* Fuente
>>>>>
Los prejuicios nos inclinan a pensar que es contradictorio que un banco se preocupe por nuestras miserias personales. Nada más lejos de la verdad. El dinero está dotado de una ilimitada capacidad para sentir un sincero interés (compuesto) por nuestras más ínfimas venturas y desventuras. No, desde luego, porque se desvele por nuestro bienestar, sino porque no desperdicia ninguna ocasión de reproducirse, por pequeña que sea. ¿Recuerda el lector el denuedo con el que, en la citada película de Disney, los jefes de Mr. Banks, los banqueros Dawes, perseguían los dos peniques del más pequeño de sus hijos?

Del mismo modo que los acreedores de los Estados en ruina o de los clientes embargados pueden convertir su deuda en capital, adquiriendo el país o la casa de sus deudores, así también los bancos pueden rentabilizar las desdichas de los particulares, perdonándoles sus pecados a cambio de extraer de ellos una (modesta) inversión en bolsa, un seguro dental, una suscripción a un gimnasio, una tarjeta de crédito, una póliza de entierro, una tablet a crédito o un préstamo (no hay que decirlo: personal) adaptado a su penosa circunstancia. Y son pocos los que salen del confesionario sin alguna penitencia que cumplir mensualmente. 

Y es que el dinero, muy especialmente el que ahorramos, se mezcla con todos nuestros pequeños o grandes anhelos. Yo pensaba en las diez pesetas que los padres de mi amigo ingresaron en el banco cuando él vino al mundo, y lo veía secretamente cargado con todos los temores y esperanzas que se albergan ante el nacimiento de un hijo. Claro está que la decencia profesional de los bancarios de aquel tiempo y su elemental sentido de la vergüenza les hubiera impedido interrogar al matrimonio hasta hacerles confesar sus más íntimas expectativas para capitalizar detalladamente todas sus disposiciones emocionales; y tampoco aquellos padres se habrían prestado a abrir su corazón a un perito del rédito. Esto es lo que ha cambiado. Y lo que más indigna y escandaliza a mi amigo es que, como le contestaron cuando protestó ante la entidad por haberle cambiado de sucursal sin consultarle ni informarle, todo ello se justifica porque el banco afirma haber convertido al usuario en el centro de su negocio y haberse volcado en la «atención personalizada a las necesidades del cliente».

Para consolar a mi amigo, o quizá para sincronizarle con el siglo XXI, sólo se me ocurrió señalarle que este procedimiento no es exclusivo de los bancos, sino que se trata de un modelo que domina la mayoría de las organizaciones, y –lo que es más notable– no sólo de las privadas. Porque esta «novedad» se presenta como el prodigioso fenómeno del empoderamiento (vocablo horrísono, aunque no tanto como su significado) de todo tipo de clientes y, por supuesto, de todo tipo de votantes.

«Cuando gritábamos ‘lo personal es político’ lo hacíamos para evitar que las injusticias se excusaran por ser asuntos ‘privados’»
<<<<<
Registros de datos:
>>>>>
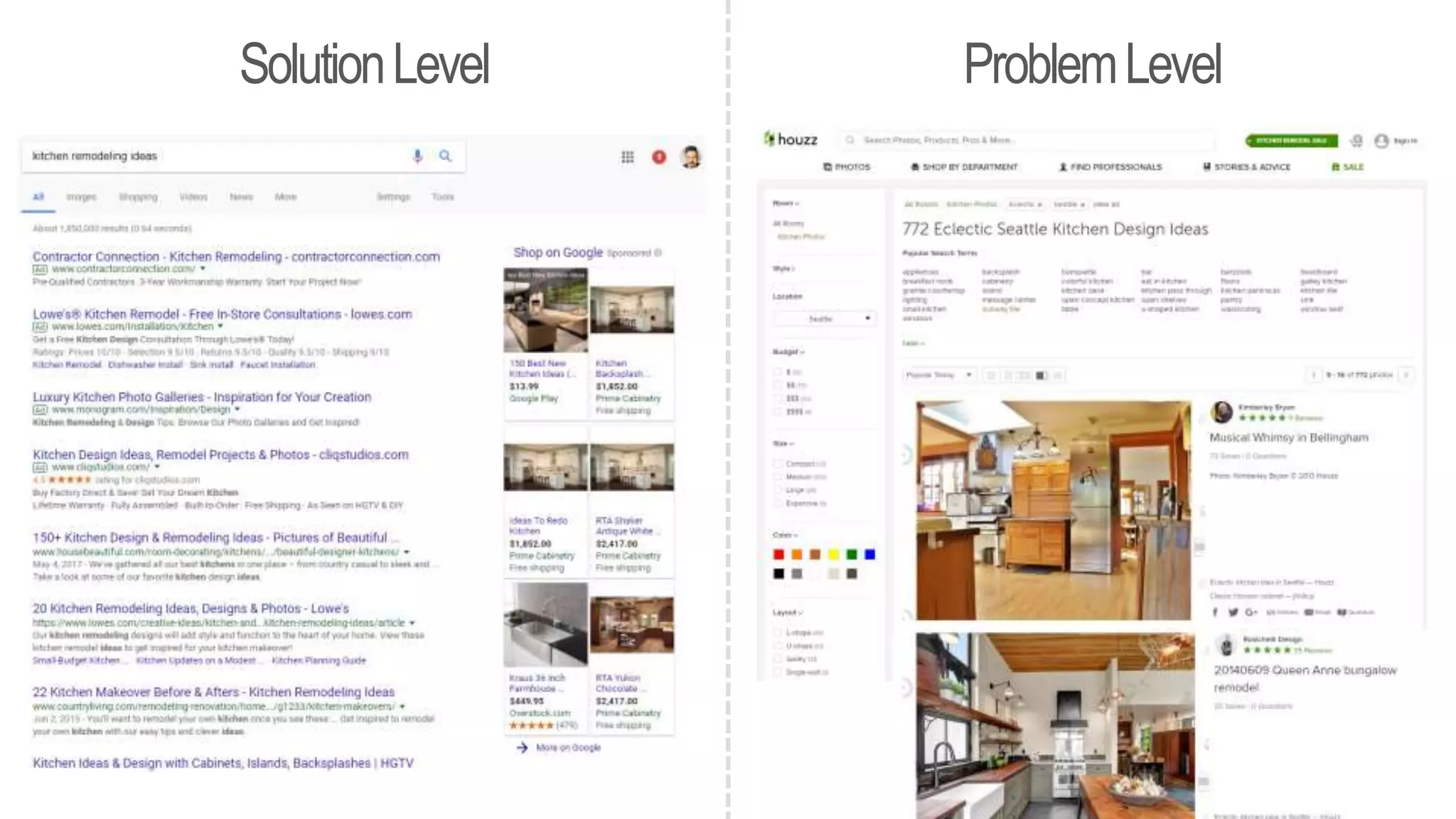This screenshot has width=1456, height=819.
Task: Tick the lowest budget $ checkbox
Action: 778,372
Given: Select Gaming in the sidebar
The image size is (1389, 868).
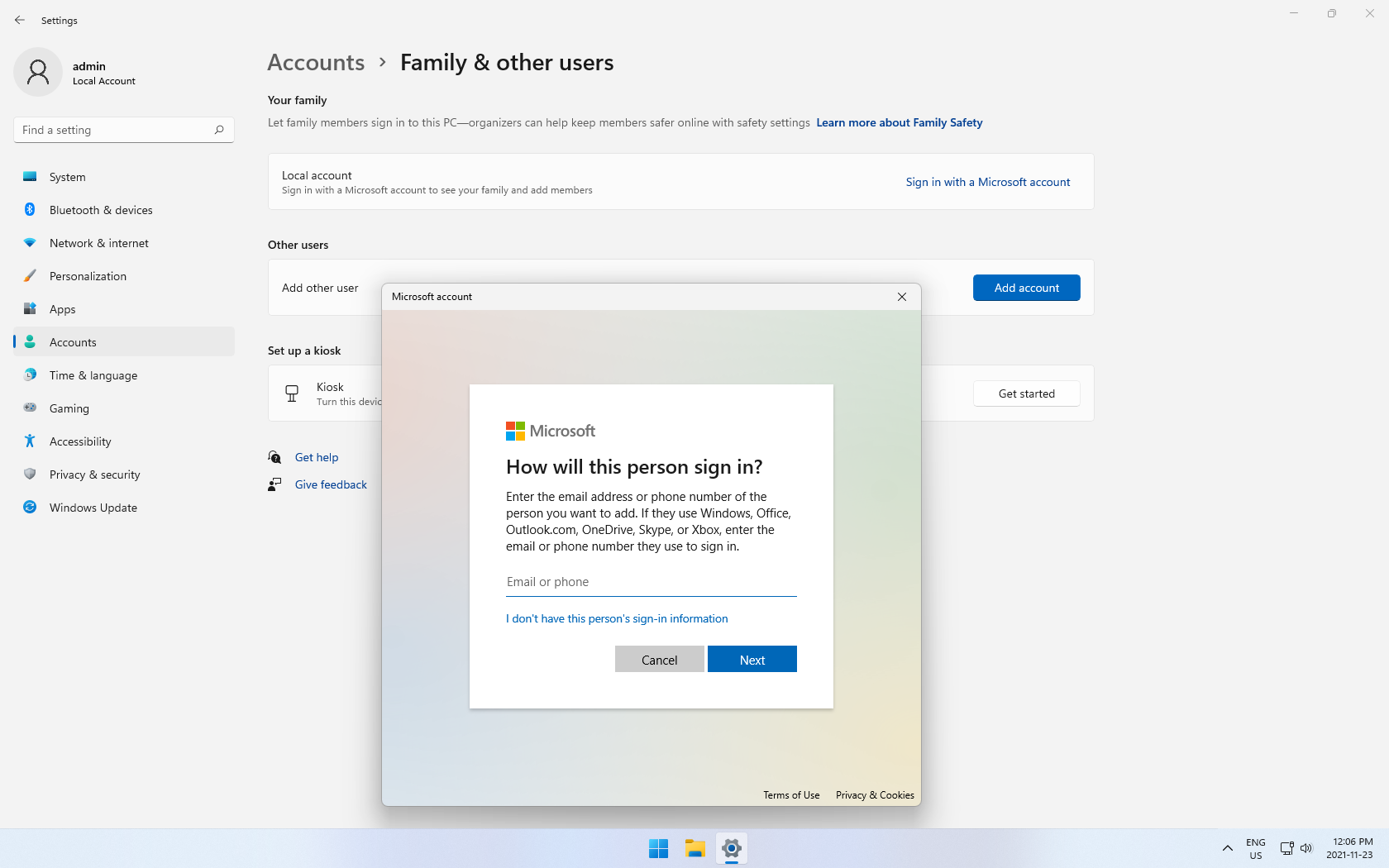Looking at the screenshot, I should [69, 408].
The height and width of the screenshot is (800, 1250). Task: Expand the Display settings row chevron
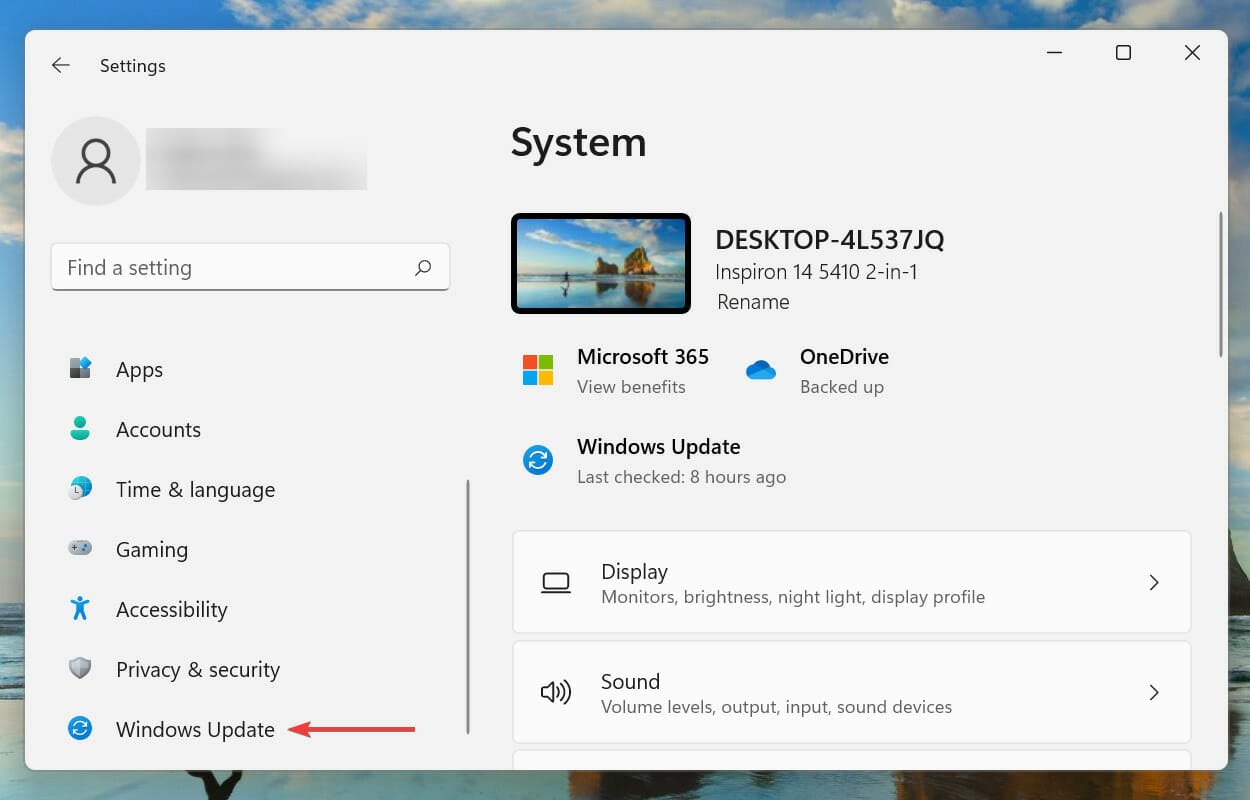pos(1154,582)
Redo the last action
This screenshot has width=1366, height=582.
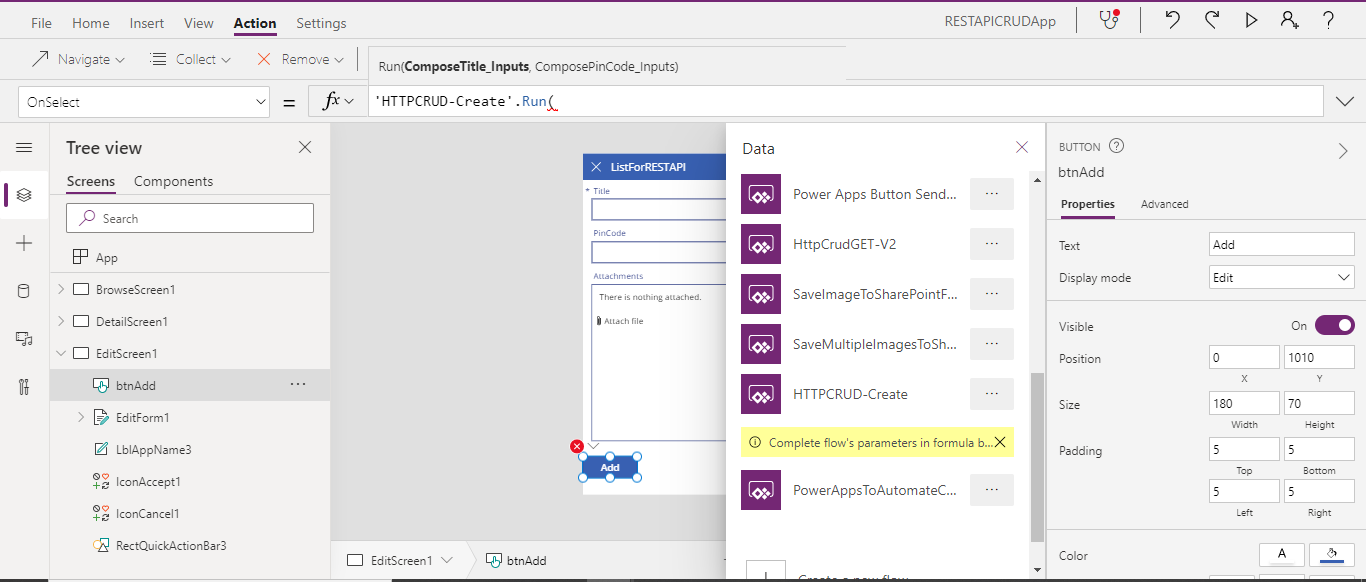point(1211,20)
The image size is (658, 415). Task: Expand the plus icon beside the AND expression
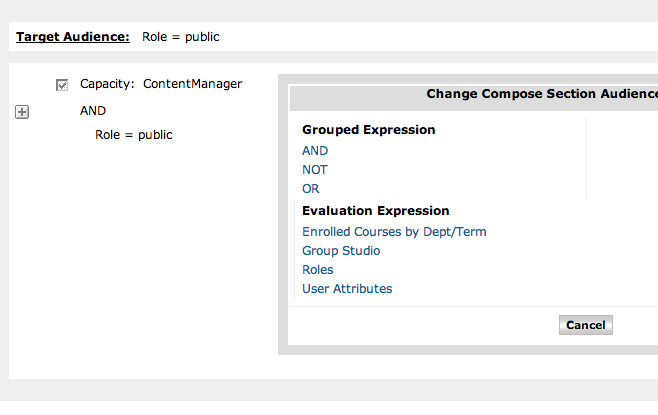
<<<<<
* Ejercicio propuesto
Reproduce el fragmento de la fuente que comienza en "Del mismo modo" y acaba en "que cumplir mensualmente.", pero cambia "una tarjeta de crédito" por "una cuenta de ahorro".

* Solución del ejercicio
Del mismo modo que los acreedores de los Estados en ruina o de los clientes embargados pueden convertir su deuda en capital, adquiriendo el país o la casa de sus deudores, así también los bancos pueden rentabilizar las desdichas de los particulares, perdonándoles sus pecados a cambio de extraer de ellos una (modesta) inversión en bolsa, un seguro dental, una suscripción a un gimnasio, una cuenta de ahorro, una póliza de entierro, una tablet a crédito o un préstamo (no hay que decirlo: personal) adaptado a su penosa circunstancia. Y son pocos los que salen del confesionario sin alguna penitencia que cumplir mensualmente.